Burbuja inmobiliaria






Los obreros que construyen el edificio de al lado ya casi han llegado a la altura de mi piso.  Desde hace dos meses cada mañana me despiertan a las ocho menos cuarto con el ruido de sus taladros y sus martillazos enérgicos. Son muchos, y muy alegres. Cantan mientras trabajan,  se mueven con agilidad entre hierros, grúas y columnas de hormigón, y se comunican a gritos como si estuvieran todos sordos o borrachos. Tienen los músculos tan exagerados como los esclavos de las películas de romanos. Yo los observo tras los visillos. Les veo trajinar, comer en los andamios, incluso un día vi a uno orinar en una esquina. Ayer uno de ellos me sorprendió mirándoles y levantó la cabeza a modo de saludo. Parecía buena persona.  En cuanto lleguen al nivel de mi dormitorio y los tenga cara a cara pienso ofrecerles un termo de café sobre las once cada mañana, para que descansen y se paren a reflexionar un poquito.

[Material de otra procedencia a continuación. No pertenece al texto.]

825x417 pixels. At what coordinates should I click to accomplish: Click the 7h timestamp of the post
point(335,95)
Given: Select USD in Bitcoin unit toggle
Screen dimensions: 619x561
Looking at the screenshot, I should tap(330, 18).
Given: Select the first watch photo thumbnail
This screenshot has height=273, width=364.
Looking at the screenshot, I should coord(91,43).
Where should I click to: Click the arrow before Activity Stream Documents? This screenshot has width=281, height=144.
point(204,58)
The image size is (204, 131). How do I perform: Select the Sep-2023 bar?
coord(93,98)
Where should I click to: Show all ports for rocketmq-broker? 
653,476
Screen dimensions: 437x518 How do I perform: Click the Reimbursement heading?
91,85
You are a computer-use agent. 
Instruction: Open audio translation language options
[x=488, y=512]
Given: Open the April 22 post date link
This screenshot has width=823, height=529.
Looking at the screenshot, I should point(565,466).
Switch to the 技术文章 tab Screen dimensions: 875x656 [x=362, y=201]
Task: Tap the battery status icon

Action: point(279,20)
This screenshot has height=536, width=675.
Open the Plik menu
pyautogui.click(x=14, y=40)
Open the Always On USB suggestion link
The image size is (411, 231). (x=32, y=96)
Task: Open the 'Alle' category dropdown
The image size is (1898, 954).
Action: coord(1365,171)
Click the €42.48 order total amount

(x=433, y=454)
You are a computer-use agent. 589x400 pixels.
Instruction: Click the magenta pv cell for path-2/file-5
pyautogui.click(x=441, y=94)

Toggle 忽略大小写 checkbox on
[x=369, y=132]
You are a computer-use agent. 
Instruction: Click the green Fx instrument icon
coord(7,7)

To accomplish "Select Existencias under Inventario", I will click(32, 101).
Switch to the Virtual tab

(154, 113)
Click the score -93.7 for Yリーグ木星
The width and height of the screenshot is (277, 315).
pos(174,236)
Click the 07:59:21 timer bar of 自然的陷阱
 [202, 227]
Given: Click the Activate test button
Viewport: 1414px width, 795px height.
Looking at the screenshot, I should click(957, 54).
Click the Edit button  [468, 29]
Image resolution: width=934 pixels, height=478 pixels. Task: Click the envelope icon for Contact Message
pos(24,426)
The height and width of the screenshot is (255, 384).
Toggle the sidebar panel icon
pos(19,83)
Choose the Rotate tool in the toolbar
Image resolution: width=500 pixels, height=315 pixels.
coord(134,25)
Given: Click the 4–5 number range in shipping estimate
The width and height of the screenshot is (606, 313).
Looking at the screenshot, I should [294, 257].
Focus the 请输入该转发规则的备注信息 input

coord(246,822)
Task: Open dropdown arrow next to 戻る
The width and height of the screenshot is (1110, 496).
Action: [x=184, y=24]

O mejor les preparo una paella, dejo que salte toda la cuadrilla por mi ventana y me olvido de la reflexión. Y de paso les hago compañía, que los pobres pasan muchas horas fuera de casa. Como si ellos tuvieran la culpa de que me estalle la cabeza por el ruido espantoso, de que se vaya a perder toda la luz en las dos habitaciones más soleadas de mi apartamento, de que las vistas se me llenen de ladrillos. Como si no fueran ellos con sus músculos y sus manos grandes, y no yo con mis palabras y mis quejas pequeñas, los que tuvieran la razón.